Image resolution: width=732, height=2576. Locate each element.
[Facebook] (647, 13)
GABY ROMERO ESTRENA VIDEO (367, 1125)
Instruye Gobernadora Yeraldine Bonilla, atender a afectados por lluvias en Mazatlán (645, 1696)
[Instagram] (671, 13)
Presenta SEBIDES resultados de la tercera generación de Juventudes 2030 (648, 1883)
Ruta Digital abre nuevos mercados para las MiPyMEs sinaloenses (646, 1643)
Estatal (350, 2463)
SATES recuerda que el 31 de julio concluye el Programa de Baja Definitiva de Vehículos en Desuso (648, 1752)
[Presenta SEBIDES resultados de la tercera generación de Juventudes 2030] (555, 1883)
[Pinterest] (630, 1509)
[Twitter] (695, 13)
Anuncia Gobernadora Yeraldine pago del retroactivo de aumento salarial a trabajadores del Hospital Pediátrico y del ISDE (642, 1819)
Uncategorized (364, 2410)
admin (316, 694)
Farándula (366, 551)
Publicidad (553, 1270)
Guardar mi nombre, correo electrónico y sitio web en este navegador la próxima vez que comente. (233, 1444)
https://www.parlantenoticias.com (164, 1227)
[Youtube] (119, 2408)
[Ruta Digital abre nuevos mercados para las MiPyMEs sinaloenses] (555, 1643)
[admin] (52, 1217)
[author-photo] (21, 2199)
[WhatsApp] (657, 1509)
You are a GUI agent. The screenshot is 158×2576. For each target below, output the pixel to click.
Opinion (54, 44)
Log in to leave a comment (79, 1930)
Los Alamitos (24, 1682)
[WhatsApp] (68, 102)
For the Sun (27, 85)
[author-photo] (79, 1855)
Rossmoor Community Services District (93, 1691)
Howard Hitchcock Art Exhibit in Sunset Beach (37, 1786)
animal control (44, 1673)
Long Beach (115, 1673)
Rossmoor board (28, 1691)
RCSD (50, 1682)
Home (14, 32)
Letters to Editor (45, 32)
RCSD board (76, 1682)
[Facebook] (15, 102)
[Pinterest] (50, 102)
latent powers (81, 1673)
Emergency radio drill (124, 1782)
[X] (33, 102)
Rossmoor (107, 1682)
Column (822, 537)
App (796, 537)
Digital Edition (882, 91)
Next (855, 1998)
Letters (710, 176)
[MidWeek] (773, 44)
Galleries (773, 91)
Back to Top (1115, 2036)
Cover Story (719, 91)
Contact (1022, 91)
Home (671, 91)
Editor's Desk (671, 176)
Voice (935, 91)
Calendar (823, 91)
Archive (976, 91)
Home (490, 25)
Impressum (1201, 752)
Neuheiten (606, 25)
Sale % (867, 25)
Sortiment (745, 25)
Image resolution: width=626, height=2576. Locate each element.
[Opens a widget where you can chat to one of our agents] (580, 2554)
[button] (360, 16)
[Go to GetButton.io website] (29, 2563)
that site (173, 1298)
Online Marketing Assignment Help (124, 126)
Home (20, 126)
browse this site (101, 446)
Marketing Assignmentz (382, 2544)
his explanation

> EXERCISE: Bring together every line in the entries that holds the string "Rossmoor".

> WRITTEN REPLY:
Rossmoor Community Services District (93, 1691)
Rossmoor board (28, 1691)
Rossmoor (107, 1682)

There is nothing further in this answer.